===== EXERCISE DATA
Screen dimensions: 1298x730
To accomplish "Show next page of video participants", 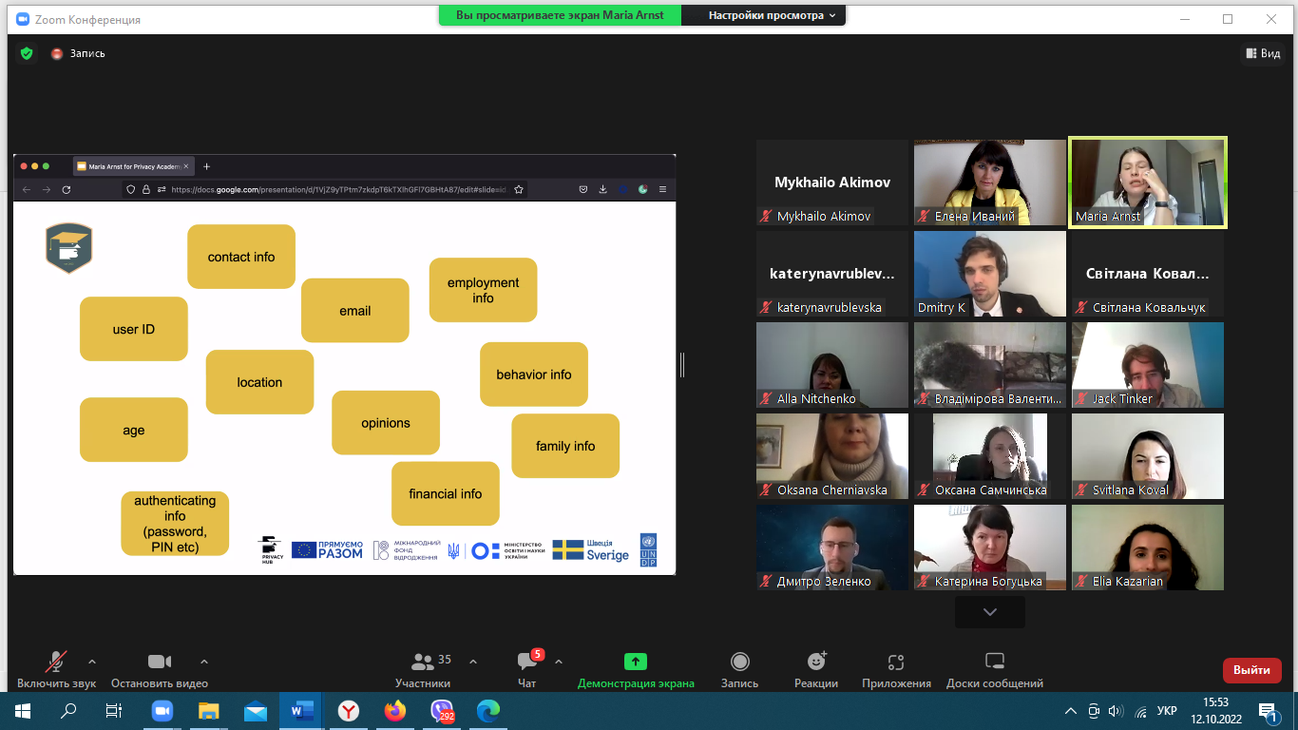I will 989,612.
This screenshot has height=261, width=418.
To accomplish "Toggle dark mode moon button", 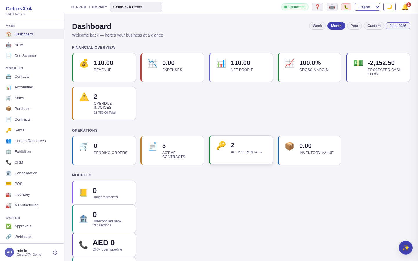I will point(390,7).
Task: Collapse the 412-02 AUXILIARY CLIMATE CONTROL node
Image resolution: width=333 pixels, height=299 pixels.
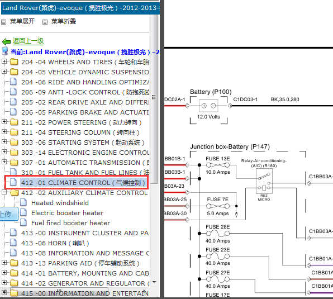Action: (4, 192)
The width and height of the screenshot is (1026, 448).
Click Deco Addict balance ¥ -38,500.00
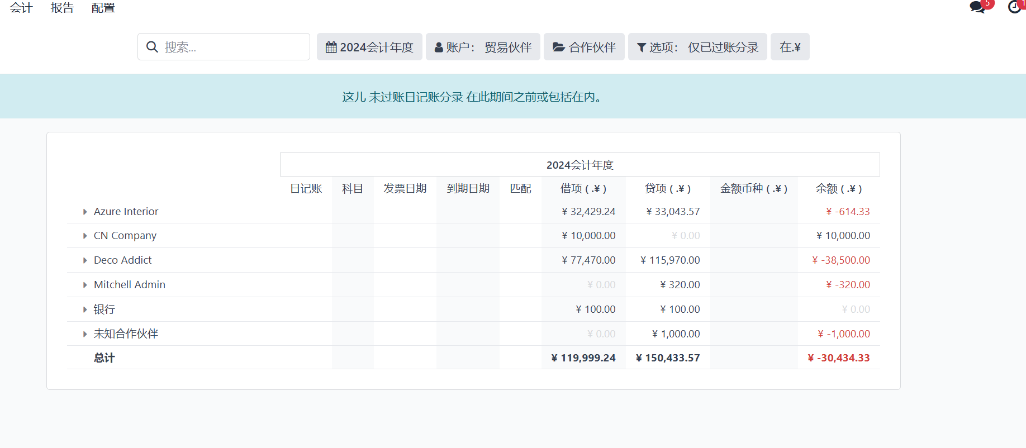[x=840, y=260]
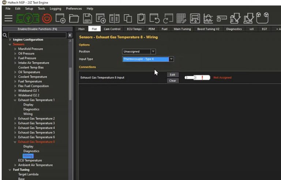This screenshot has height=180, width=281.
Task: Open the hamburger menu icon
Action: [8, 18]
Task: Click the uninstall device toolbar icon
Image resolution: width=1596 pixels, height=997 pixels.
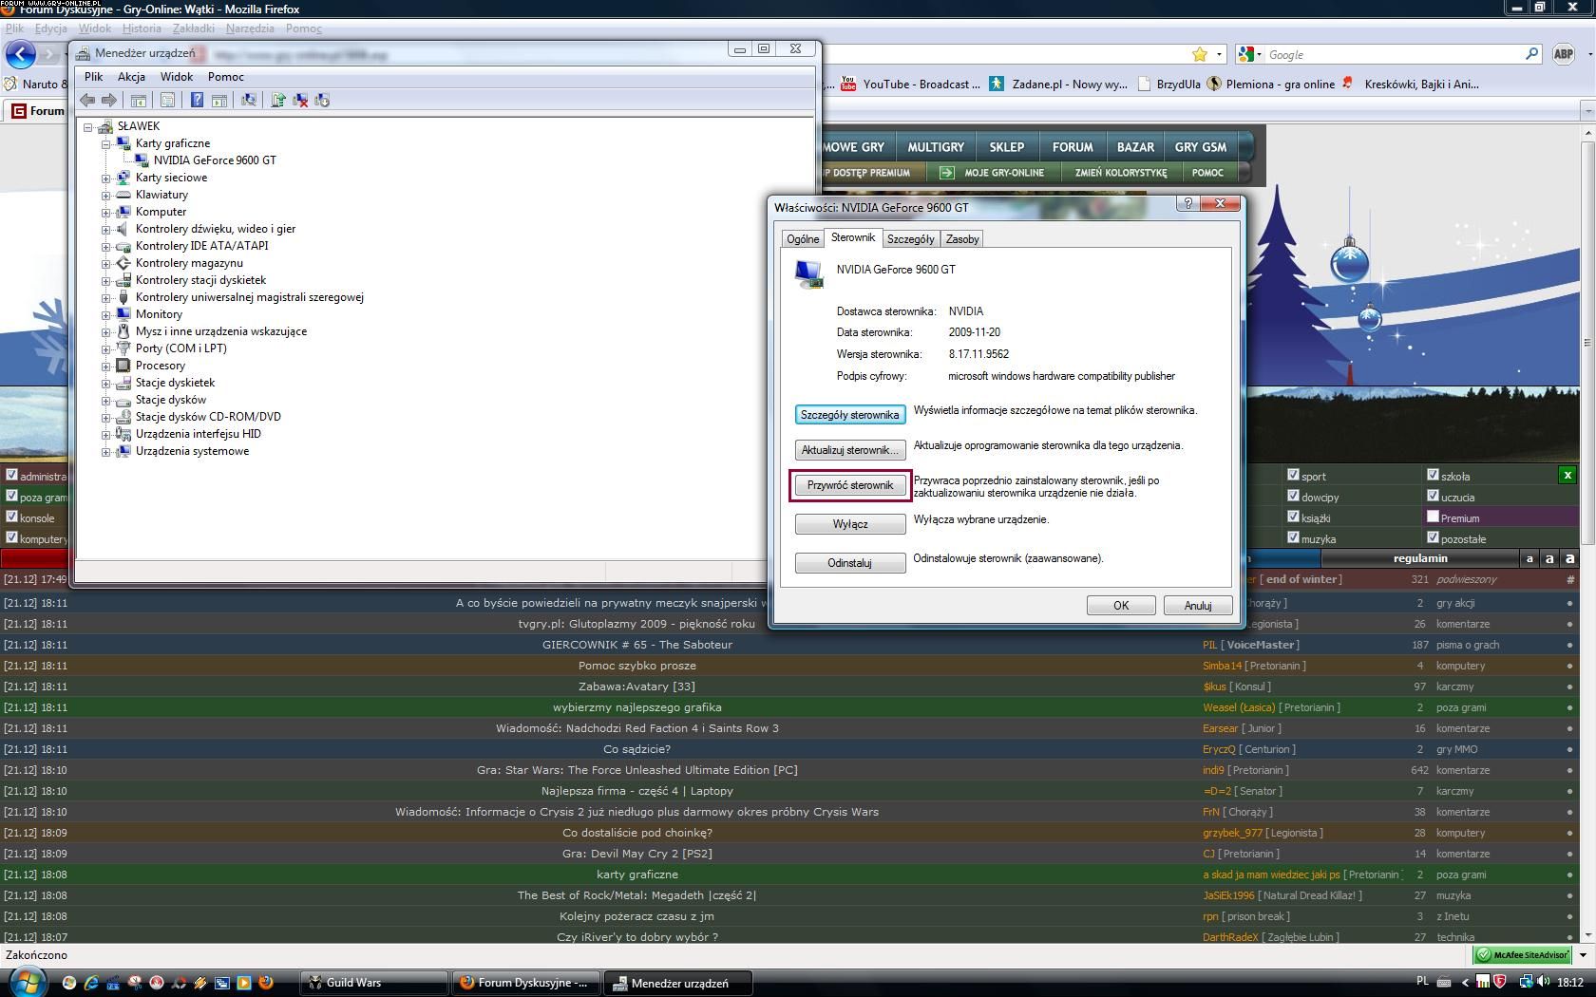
==========
*ACTION ITEM*. With the pictures left out, copy exactly the lines from the one containing "Task: Click the uninstall device toolbar icon" through the final line of the records above, both included.

*WRITTEN ANSWER*.
Task: Click the uninstall device toolbar icon
Image resolution: width=1596 pixels, height=997 pixels.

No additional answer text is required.